Les orthophonistes risquent d’être très sollicités ces prochaines semaines. Ils interviennent dans les phases de rééducation des malades du Covid-19. A l’hôpital mais aussi dans leur cabinet.
Au CHU de Rennes, environ 60 personnes souffrant du Covid-19 ont été admises en réanimation. Celles qui sont tirées d’affaire ne sont pas pour autant complètement guéries. Il y a souvent derrière une longue phase de rééducation.
Réapprendre à parler et à manger
Une fois extubés, les patients doivent d’abord réapprendre à parler, respirer, manger. C’est là qu’interviennent les orthophonistes.
Audrey Pignot travaille au CHU de Rennes. En plus de ces patients habituels, elle a dû s’occuper de ces malades d’un genre nouveau : « nous faisons des bilans de déglutition, on les conseille pour des postures qui permettent de faciliter la reprise de l’alimentation. Pour certains, cela se passe très bien. Pour d’autres c’est plus compliqué, ceux dont les cordes vocales ont été abimées vont mettre par exemple plus de temps à assimiler les liquides. D’autant que les malades du Covid qui sortent de réanimation souffrent davantage de confusion, de troubles neuropsychologiques. »
Ensuite, les patients sont généralement pris en charge au service de médecine physique et de réadaptation du CHU, ou des orthophonistes mais aussi des kinés et des ergothérapeutes interviennent auprès d’eux.
Les questions des libéraux
Dans les prochaines semaines, ce sont les orthophonistes de ville qui devraient voir arriver eux aussi des victimes du coronavirus.
Comme beaucoup de soignants libéraux, ils ont fermé leur cabinet le 16 mars dernier et la plupart devrait rouvrir le 11 mai. En Bretagne, ils sont 950.

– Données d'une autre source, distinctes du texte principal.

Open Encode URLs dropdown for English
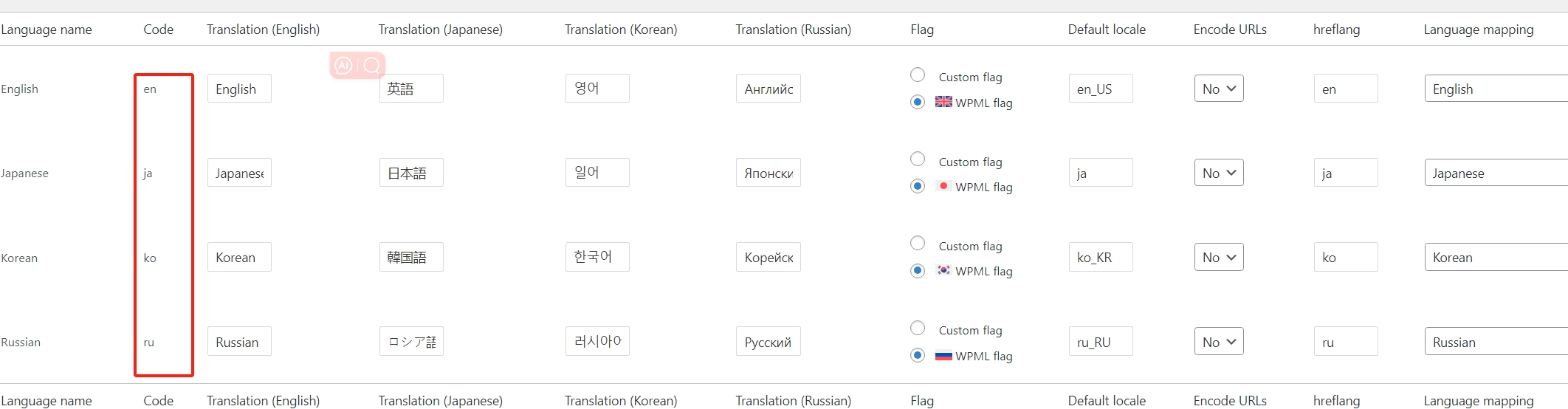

Après avoir bataillé auprès du Ministère de la Santé et des Agences Régionales de Santé, ils ont finalement obtenu un peu de matériel, dans le cadre de la dotation de l’Etat. Ils ont droit à 12 masques chirurgicaux par semaine. Mieux que rien mais insuffisant pour faire face aux besoins.

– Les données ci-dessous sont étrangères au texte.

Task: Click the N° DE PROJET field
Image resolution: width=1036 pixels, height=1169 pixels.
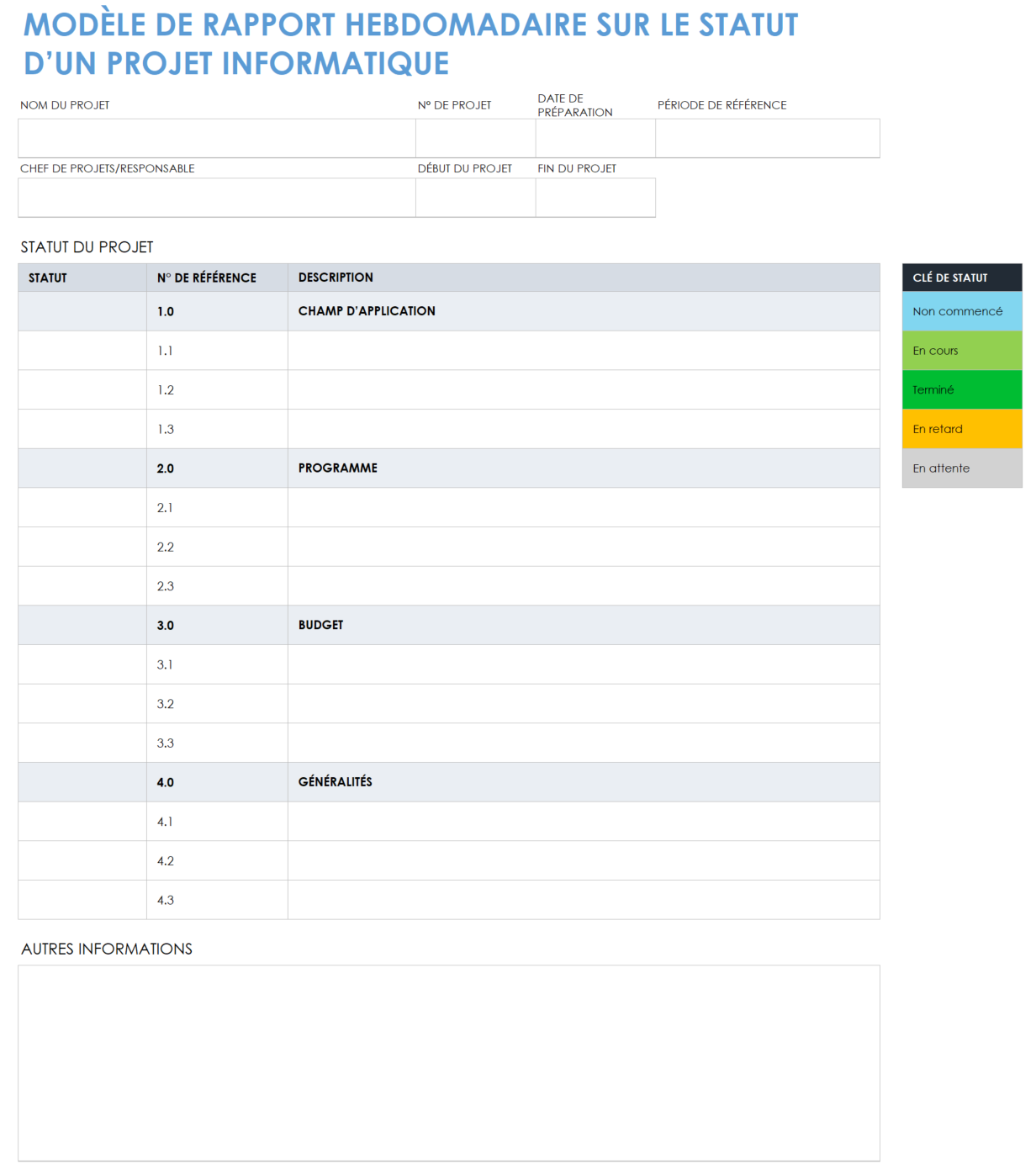Action: (x=475, y=138)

Car outre d’anciens malades du Covid, les orthophonistes espèrent retrouver leur patientèle habituelle et ne veulent leur faire prendre aucun risque.
« Il faut qu’on réorganise nos cabinets, explique Nicol Boulidard, la présidente de la Fédération des Orthophonistes de France qui regroupe environ 600 adhérents. Fini les salles d’attente, les jeux pour les enfants. On va devoir espacer nos rendez-vous ».
Il leur faudra des visières, des gants, pour se protéger des projections de leurs patients lorsqu’ils sont amenés à travailler près de la bouche. Du matériel qui fait souvent fait défaut.
" Les malades du Covid que nous devrons suivre seront surement très fatigués. Il faudra peut-être aller chez eux. Et puis, il y a les EHPAD ou nous intervenons régulièrement", précise Nicol Boulidard.
Des patients qu’ils devront souvent accompagner pendant plusieurs mois.
Cela dépendra de la capacité d’adaptation du patient à sa nouvelle situation. Tout ça, c’est de l’humain.
Dans ces conditions, difficile pour elle d’avaler le système de télésoin qui a été mis en place le 26 mars dernier pour permettre aux praticiens qui le souhaitaient d’accompagner virtuellement leur patient. "C’est un pis-aller, cela sert juste à maintenir le lien mais cela ne remplace pas la présence des personnes".
Elle, souhaite en tous cas retrouver son cabinet pour renouer au plus vite le contact avec ses patients qu’ils aient été victimes ou non du Covid.